Pour avoir une meilleure idée de la rentabilité d’une entreprise, Maxime Dubé conseille aux investisseurs de consulter plusieurs indicateurs à la fois.
« Je regarderais tous les autres indicateurs de marge, comme celui de la marge brute, qui nous aidera à déterminer si l’entreprise réalise des économies d’échelle à mesure que son volume de ventes augmente », dit-il.
La marge du BAIIA (bénéfice avant intérêts, impôts et amortissement), soit le BAIIA divisé par les ventes, est un autre bon indicateur complémentaire. Celui-ci est moins trompeur à certains égards puisqu’il inclut les dépenses d’exploitation, comme les salaires, les loyers et l’amortissement.

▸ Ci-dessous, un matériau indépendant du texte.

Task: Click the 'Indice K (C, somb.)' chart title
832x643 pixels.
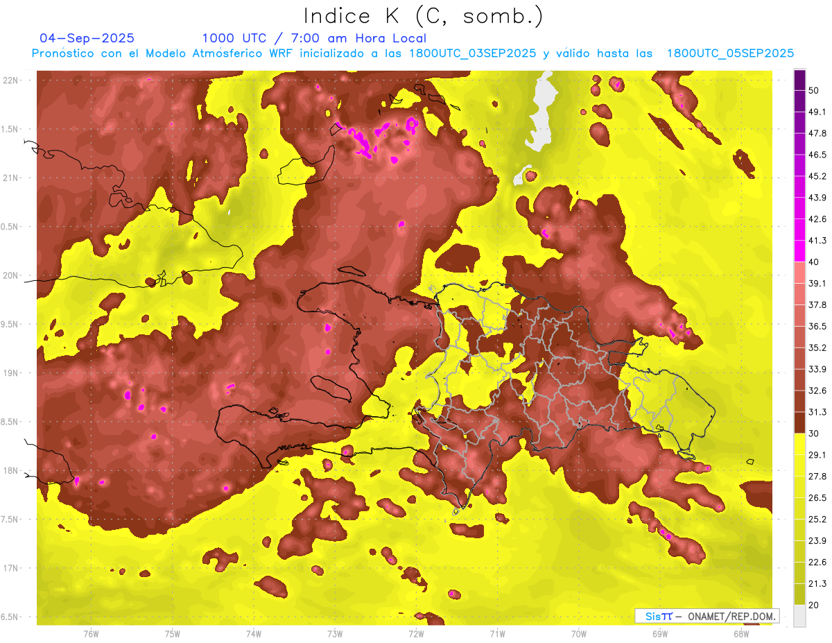Action: coord(423,15)
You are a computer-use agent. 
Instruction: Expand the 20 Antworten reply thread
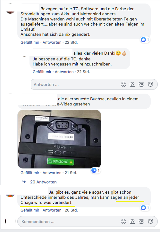pyautogui.click(x=43, y=182)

Enfin, Maxime Dubé parle d’un dernier piège à éviter.
« Certaines entreprises sont des price-takers [preneurs de prix], et d’autres, des price-makers [faiseurs de prix] », dit-il. Les pétrolières, par exemple, sont soumises au prix du marché, alors qu’une multinationale comme Microsoft (MSFT, 435,27 $ US) a plus de latitude pour décider du prix de son produit.
« D’une année à l’autres, les marges des pétrolières peuvent donc fluctuer significativement, mais cela peut n’avoir rien à voir avec la bonne ou mauvaise gestion de l’entreprise », dit-il. Selon lui, c’est un autre facteur dont il faut tenir compte.